11: Usability as Common Courtesy
Krug acknowledges that he is stepping out of his area of expertise to talk about things that users find upsetting or offensive about their online experiences. A site can be entirely functional, and even easy to use, but there are other qualities he's noticed along the way that cause people to experience negative feelings about an online experience.
This is important from a business perspective, because a brand is built on its goodwill, and every negative incident diminishes the goodwill people have to the brand, hence their willingness to interact with it. When customers seem to get steamed by something simple, it is usually the cumulative effect of many "little" things that drives them away.
He uses the analogy of a reservoir to describe the positive emotions customers have toward a brand. People generally approach an unknown company with some level of positive expectations (if they did not. They would avoid unknown brands altogether) that is increased or decreased by their experience.
When their reservoir is filled, it runs over - they spread the news about the positive experiences they've had. When it falls below the "default" level they give to any unknown brand, they are open to the idea of doing business with someone else. When it is exhausted, they march away from you in disgust, and it will be difficult ever to win them back.
He shares a few specific qualities about goodwill:
- Idiosyncratic. Every person has their own approach - some are suspicious by nature, others are trusting, and they will react in different ways and to different degrees to the same experience
- Situational. The way a person feels about a brand depends on the context in which they interact with it, with a great deal of carry-over form recent experiences. They may be irritated by a recent experience with a competitor, and bring that to your doorstep.
- Mutable. The reservoir is no fixed in its volume or capacity, and the things they experience can fill or drain it, or increase or diminish the size (that being, their expectations of you).
- Erratic.

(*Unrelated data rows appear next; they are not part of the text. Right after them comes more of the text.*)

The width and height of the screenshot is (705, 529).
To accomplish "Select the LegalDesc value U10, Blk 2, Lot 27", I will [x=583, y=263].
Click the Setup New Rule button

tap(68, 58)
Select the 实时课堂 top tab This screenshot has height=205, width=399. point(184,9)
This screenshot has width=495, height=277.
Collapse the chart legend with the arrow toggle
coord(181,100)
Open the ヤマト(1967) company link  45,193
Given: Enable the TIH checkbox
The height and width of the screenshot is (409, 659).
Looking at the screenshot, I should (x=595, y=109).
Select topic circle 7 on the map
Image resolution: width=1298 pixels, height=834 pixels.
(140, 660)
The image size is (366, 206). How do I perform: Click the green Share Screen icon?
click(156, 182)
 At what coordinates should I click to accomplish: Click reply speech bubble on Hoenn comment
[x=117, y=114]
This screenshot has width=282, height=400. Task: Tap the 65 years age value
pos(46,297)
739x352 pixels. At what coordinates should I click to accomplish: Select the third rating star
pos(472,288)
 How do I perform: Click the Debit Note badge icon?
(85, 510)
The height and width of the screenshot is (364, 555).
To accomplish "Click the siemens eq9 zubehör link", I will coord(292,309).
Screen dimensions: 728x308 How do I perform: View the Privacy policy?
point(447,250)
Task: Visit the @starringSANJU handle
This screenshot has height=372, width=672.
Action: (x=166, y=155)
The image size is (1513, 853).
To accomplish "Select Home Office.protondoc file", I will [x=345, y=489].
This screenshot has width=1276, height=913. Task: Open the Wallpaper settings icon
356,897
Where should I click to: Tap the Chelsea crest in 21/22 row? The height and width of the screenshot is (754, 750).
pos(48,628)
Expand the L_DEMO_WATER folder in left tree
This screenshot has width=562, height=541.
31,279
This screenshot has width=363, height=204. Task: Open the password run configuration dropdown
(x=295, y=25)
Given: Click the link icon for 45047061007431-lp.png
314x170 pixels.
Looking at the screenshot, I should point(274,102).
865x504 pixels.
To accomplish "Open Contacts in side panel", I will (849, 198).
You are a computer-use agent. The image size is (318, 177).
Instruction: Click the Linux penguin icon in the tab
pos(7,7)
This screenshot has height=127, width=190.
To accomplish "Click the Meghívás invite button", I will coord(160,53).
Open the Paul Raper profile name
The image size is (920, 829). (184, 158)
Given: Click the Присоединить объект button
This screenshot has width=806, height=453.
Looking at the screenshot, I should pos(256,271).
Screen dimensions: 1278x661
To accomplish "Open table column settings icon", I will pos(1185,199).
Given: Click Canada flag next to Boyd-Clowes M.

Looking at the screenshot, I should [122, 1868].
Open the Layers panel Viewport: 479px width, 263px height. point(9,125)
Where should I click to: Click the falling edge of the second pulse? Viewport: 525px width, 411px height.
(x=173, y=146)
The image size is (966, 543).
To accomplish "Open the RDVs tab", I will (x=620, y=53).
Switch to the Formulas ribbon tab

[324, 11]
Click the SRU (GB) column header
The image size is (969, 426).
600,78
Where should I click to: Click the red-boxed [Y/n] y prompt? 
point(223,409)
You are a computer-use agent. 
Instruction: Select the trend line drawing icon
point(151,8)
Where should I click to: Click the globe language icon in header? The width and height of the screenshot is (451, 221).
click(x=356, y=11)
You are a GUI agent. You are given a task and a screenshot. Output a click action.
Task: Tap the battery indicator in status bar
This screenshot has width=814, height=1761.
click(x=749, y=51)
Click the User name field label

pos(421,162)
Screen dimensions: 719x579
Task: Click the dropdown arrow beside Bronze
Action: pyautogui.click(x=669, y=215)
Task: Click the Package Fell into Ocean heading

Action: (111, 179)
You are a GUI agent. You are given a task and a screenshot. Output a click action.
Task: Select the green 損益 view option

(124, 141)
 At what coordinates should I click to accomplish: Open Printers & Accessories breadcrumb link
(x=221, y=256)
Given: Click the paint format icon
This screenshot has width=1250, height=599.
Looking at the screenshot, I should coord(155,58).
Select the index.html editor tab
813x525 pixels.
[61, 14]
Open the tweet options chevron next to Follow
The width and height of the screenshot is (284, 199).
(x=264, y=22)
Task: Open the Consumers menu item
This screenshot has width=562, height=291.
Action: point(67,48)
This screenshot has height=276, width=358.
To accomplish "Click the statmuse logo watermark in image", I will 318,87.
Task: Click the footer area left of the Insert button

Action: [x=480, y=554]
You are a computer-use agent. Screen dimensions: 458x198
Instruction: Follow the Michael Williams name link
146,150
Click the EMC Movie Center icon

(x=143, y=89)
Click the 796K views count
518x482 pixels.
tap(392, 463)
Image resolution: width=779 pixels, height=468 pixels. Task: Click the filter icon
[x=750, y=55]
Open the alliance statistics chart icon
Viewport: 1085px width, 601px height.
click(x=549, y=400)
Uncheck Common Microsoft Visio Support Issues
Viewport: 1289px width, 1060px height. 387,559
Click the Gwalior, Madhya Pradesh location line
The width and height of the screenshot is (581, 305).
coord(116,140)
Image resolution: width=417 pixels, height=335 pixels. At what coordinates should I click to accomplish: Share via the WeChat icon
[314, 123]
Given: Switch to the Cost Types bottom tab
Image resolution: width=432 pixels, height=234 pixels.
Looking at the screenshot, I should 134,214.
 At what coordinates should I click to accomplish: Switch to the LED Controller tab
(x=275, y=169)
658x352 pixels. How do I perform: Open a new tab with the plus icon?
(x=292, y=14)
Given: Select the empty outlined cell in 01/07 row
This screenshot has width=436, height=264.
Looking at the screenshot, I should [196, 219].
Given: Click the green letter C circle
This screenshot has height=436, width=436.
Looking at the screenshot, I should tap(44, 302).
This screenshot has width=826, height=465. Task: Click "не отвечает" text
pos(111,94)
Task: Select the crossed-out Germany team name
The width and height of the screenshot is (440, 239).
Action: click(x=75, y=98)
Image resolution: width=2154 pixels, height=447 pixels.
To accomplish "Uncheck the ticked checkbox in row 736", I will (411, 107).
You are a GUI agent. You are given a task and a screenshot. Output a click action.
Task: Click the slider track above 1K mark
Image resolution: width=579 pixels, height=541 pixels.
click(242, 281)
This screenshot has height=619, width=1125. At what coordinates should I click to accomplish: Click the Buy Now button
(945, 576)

The degree to which the reservoir is filled or depleted is not always in proportion to the experience. Sometimes a single mistake that seems trivial can empty it instantly.
Things that Diminish Goodwill
A list of some of the things he has observed to be detrimental:
- Hiding information that customers want. Companies will hide things to attempt to control behavior (refusing to provide a telephone number because they don't want people to call) or things that would be embarrassing (they hide shipping costs because they know the customer will realize the full cost of buying from them). Manipulation and deceit destroy trust and goodwill.
- Making things difficult for the user. For the sake of efficiency, businesses want customers to do things their way - even little things, like entering a phone number or credit card in multiple fields. Customers (rightly) expect to be served and accommodated, and when a firm seems more interested in maintaining its procedures, it's a sign of disrespect.
- Demanding unnecessary information. Some customers are skeptical, and balk when a firm demands that they provide information that does not seem necessary to a task. Others merely find entering unnecessary details to be noisome.
- Being insincere. Firms that make false claims or try to put a positive spin on shabby treatment are not fooling anyone. The customer is well aware that they are on hold for 20 minutes because the firm is too cheap to hire enough operators to handle calls promptly - and telling them "you call is important to us" is plainly disingenuous.
- Being precocious. Sites that are junked up with art and animation that is not needed not only make tasks more difficult, but communicate an attitude of narcissism and arrogance.
- Being amateurish. A sloppy, disorganized, or poorly-crafted site makes users think that the firm doesn't care about the people who will use it.
Krug acknowledges that the last two are a balancing act: there's a sweet spot between being shabby and being too ostentatious which works well for users, gives them a sense of dealing with a professional and attentive firm, but not an arrogant and self-obsessed one.
Things that Increase Goodwill
A list of some of the things he has observed to be supportive:
- A clear path to what is wanted. This communicates the competence of a firm that knows what customers want and how to serve them. The three most important things should be plain - and people who are looking for things like job openings realize this is not the main purpose of an ecommerce site and don't mind hunting a bit.
- Full disclosure. When a site is up-front about shipping costs and additional fees, it demonstrates its candor and honesty, and earns trust from users.
- Convenience. Saving the user steps when you can (like providing a link directly to an order status from a confirmation email rather than making them hunt) is courteous, and shows that you put effort into helping users achieve their goals.
- Put effort into it. By this, Krug seems to mean providing complete information that will satisfy the user's needs, rather than making a half-hearted attempt to simply make them go away.
- Predictive. An FAQ is mentioned as a way that companies demonstrate that they understand the needs of their customers and place information that many want in a convenient location.
- Additional details and features. Making pages printer-friendly, providing links to helpful information, and other conveniences that do not relate directly to the immediate task of selling a product shows concern for the user's interests.
- Helpfulness. In particular, when the user makes an error he should never be stranded even if it is his fault. A well-made site coaches users back to the right path to get what they want, and they are grateful for it.
- Apologize for inconvenience. When you know that there is something that is inconvenient or annoying and you can't fix it, at least be conciliatory for putting users through it.